- AUFGABE 1
Kopiere aus dem Text über Jesaja 54 wortgetreu die Stelle von "Starke Worte aus" bis "Volkes Israel hinaus.".
- AUFGABE 2
Stimmen diese Aussagen mit dem Text über Jesaja 54 überein? Antworte jeweils mit Ja oder Nein und zitiere die entscheidenden Worte des Textes wörtlich.
(a) Gott richtet seine Worte nach der Zeit im Exil durch den Propheten an seine Leute.
(b) Die Worte sind nur zeitgeschichtlich zu deuten.
(c) Im zitierten Vers sollen die Zeltdecken sparsam ausgespannt werden.
- AUFGABE 3
Führe den Text über Jesaja 54 nach seinem letzten Satz fort.

Mission | lange Seile und weite Räume

Starke Worte aus dem Jesajabuch erregen meine Aufmerksamkeit. Nach der scheinbar verlorenen Zeit im Exil, richtet Gott durch den Propheten zukunftsweisende Worte an seine Leute. In Jesaja 54, 2-3 heißt es: „Mach dein Zelt größer! Spanne deine Zeltdecken aus, ohne zu sparen! Verlängere die Seile und schlag die Zeltpflöcke fest ein! Denn nach Süden und Norden wirst du dich ausbreiten. Deine Kinder werden das Gebiet fremder Völker in Besitz nehmen und die verwüsteten Städte besiedeln.“
Worte die vor Optimismus strotzen.  Nach der Enge im babylonischen Exil erfolgt die Horizonterweiterung. Die Rückkehr nach Judäa, ins Land der Väter, steht auf der Agenda. Die Worte sind aber nicht nur zeitgeschichtlich zu interpretieren. Sie haben auch missionarischen Charakter. Sie weisen über die damalige Zeit und über das Schicksal des Volkes Israel hinaus.

- DATEN
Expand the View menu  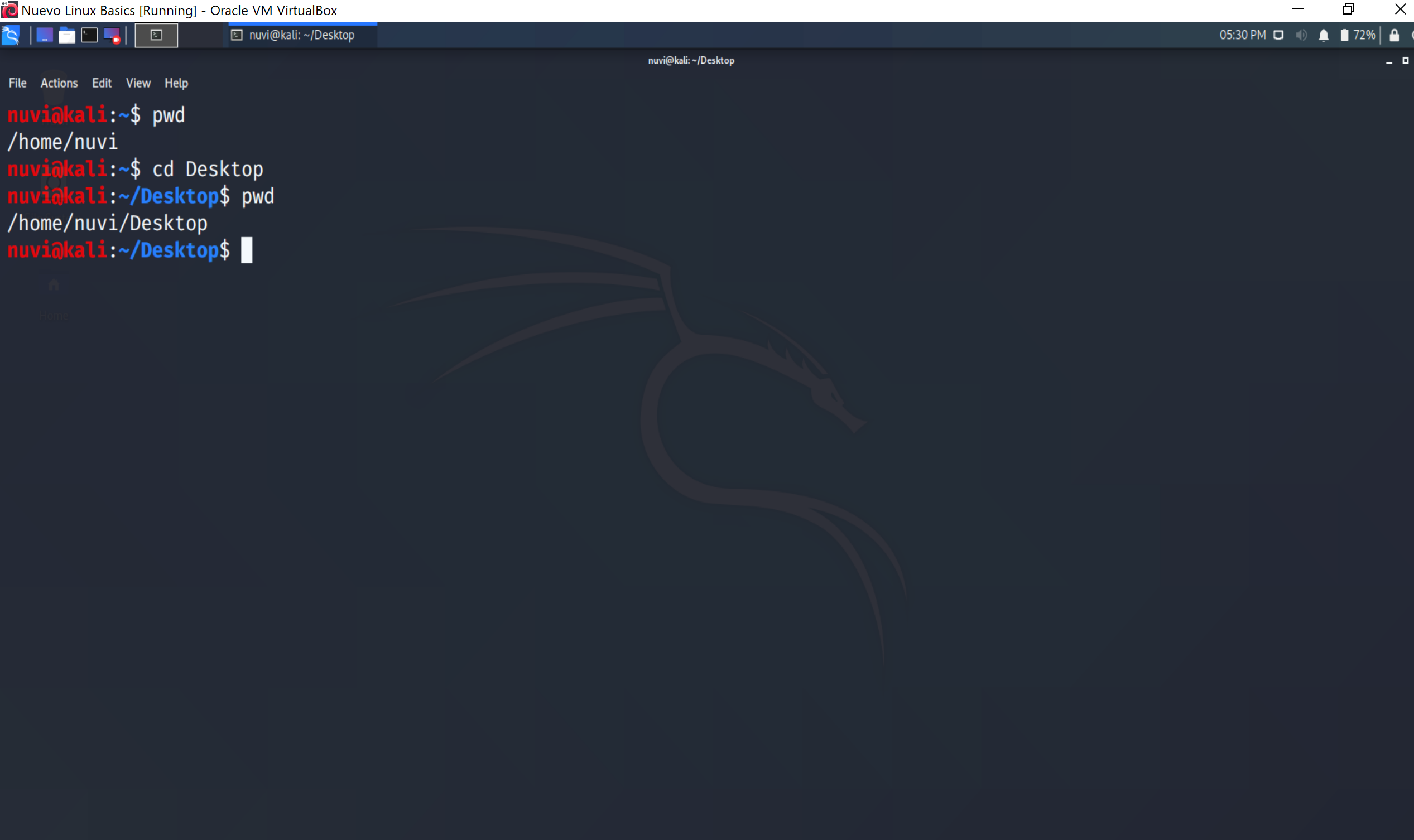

- RICHTIGE ANTWORT 1
Starke Worte aus dem Jesajabuch erregen meine Aufmerksamkeit. Nach der scheinbar verlorenen Zeit im Exil, richtet Gott durch den Propheten zukunftsweisende Worte an seine Leute. In Jesaja 54, 2-3 heißt es: „Mach dein Zelt größer! Spanne deine Zeltdecken aus, ohne zu sparen! Verlängere die Seile und schlag die Zeltpflöcke fest ein! Denn nach Süden und Norden wirst du dich ausbreiten. Deine Kinder werden das Gebiet fremder Völker in Besitz nehmen und die verwüsteten Städte besiedeln.“
Worte die vor Optimismus strotzen.  Nach der Enge im babylonischen Exil erfolgt die Horizonterweiterung. Die Rückkehr nach Judäa, ins Land der Väter, steht auf der Agenda. Die Worte sind aber nicht nur zeitgeschichtlich zu interpretieren. Sie haben auch missionarischen Charakter. Sie weisen über die damalige Zeit und über das Schicksal des Volkes Israel hinaus.

- RICHTIGE ANTWORT 2
(a) Ja: „Nach der scheinbar verlorenen Zeit im Exil, richtet Gott durch den Propheten zukunftsweisende Worte an seine Leute.“
(b) Nein: „Die Worte sind aber nicht nur zeitgeschichtlich zu interpretieren.“
(c) Nein: „Spanne deine Zeltdecken aus, ohne zu sparen!“

- RICHTIGE ANTWORT 3
Gott denkt groß. Und nur wer Großes denkt, kann Großes tun. Mach dein Zelt größer! Ein größeres Zelt benötigen wir, wenn wir mehr Leute unterbringen müssen. Spare nicht, sei großzügig im Umgang mit deinen Möglichkeiten, lässt Gott ausrichten. Mehr Platz und mehr Zeltdecken werden gebraucht, weil immer mehr Menschen einen Schlafplatz benötigen. Denke nicht nur lokal, sondern auch global. Von dir aus gesehen gibt es einen Norden und Süden. Weite Räume und größere Zelte - und die brauchen mehr Stabilität und längere Seile. Das sind Bilder, die darauf hindeuten, dass Gott seine Herrschaft ausbauen und erweitern möchte. Expansive Strategie eines großen Gottes. Es wird die Zeit kommen, wo die frommen Leute ihre Blicke weiten müssen. Auch ihre Theologie muss sich den neuen Perspektiven Gottes anpassen. Die nachexilischen Propheten haben den Blick geweitet. Sie haben die alte Theologie nicht abgeschafft, aber sie haben sie gehörig erweitert. Sie nahmen die Welt ins Visier, sie schauten nach den fernen Inseln und erwarteten den Gesalbten Gottes, der auf seine Weise den Startschuss in ein neues Zeitalter geben wird.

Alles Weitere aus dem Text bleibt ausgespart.